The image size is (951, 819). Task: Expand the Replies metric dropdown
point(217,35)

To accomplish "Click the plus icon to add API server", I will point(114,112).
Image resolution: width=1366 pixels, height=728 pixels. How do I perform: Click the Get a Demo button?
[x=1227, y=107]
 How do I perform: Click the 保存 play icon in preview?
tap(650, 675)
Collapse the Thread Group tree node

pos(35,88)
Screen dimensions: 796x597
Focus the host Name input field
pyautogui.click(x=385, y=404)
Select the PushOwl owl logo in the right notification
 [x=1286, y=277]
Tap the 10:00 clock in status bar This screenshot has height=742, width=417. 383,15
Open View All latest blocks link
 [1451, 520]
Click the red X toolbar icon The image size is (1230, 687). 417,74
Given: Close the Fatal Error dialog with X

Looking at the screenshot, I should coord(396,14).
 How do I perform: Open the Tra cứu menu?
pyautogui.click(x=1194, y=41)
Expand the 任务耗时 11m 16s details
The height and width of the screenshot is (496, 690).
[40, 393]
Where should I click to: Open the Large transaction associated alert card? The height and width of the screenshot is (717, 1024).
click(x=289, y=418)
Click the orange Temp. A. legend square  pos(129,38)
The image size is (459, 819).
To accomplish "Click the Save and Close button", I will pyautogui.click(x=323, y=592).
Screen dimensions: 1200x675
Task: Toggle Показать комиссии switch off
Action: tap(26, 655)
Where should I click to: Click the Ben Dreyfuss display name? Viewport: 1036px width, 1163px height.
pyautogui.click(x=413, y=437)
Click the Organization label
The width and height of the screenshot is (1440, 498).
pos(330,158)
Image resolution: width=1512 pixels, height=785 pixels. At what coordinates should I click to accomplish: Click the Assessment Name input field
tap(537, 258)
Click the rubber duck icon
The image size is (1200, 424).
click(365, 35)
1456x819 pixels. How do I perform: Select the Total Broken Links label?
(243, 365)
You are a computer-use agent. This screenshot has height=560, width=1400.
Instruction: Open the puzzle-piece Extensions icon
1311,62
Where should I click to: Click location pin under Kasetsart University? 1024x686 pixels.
•••••
Exercise aim:
Restate each record above word for word.

Expected output:
The image size is (951, 819). Task: Expand the Replies metric dropdown
point(217,35)

To accomplish "Click the plus icon to add API server", I will point(114,112).
Image resolution: width=1366 pixels, height=728 pixels. How do I perform: Click the Get a Demo button?
[x=1227, y=107]
 How do I perform: Click the 保存 play icon in preview?
tap(650, 675)
Collapse the Thread Group tree node

pos(35,88)
Screen dimensions: 796x597
Focus the host Name input field
pyautogui.click(x=385, y=404)
Select the PushOwl owl logo in the right notification
 [x=1286, y=277]
Tap the 10:00 clock in status bar This screenshot has height=742, width=417. 383,15
Open View All latest blocks link
 [1451, 520]
Click the red X toolbar icon The image size is (1230, 687). 417,74
Given: Close the Fatal Error dialog with X

Looking at the screenshot, I should coord(396,14).
 How do I perform: Open the Tra cứu menu?
pyautogui.click(x=1194, y=41)
Expand the 任务耗时 11m 16s details
The height and width of the screenshot is (496, 690).
[40, 393]
Where should I click to: Open the Large transaction associated alert card? The height and width of the screenshot is (717, 1024).
click(x=289, y=418)
Click the orange Temp. A. legend square  pos(129,38)
The image size is (459, 819).
To accomplish "Click the Save and Close button", I will pyautogui.click(x=323, y=592).
Screen dimensions: 1200x675
Task: Toggle Показать комиссии switch off
Action: tap(26, 655)
Where should I click to: Click the Ben Dreyfuss display name? Viewport: 1036px width, 1163px height.
pyautogui.click(x=413, y=437)
Click the Organization label
The width and height of the screenshot is (1440, 498).
pos(330,158)
Image resolution: width=1512 pixels, height=785 pixels. At what coordinates should I click to accomplish: Click the Assessment Name input field
tap(537, 258)
Click the rubber duck icon
The image size is (1200, 424).
click(365, 35)
1456x819 pixels. How do I perform: Select the Total Broken Links label?
(243, 365)
You are a computer-use agent. This screenshot has height=560, width=1400.
Instruction: Open the puzzle-piece Extensions icon
1311,62
Where should I click to: Click location pin under Kasetsart University? 1024x686 pixels.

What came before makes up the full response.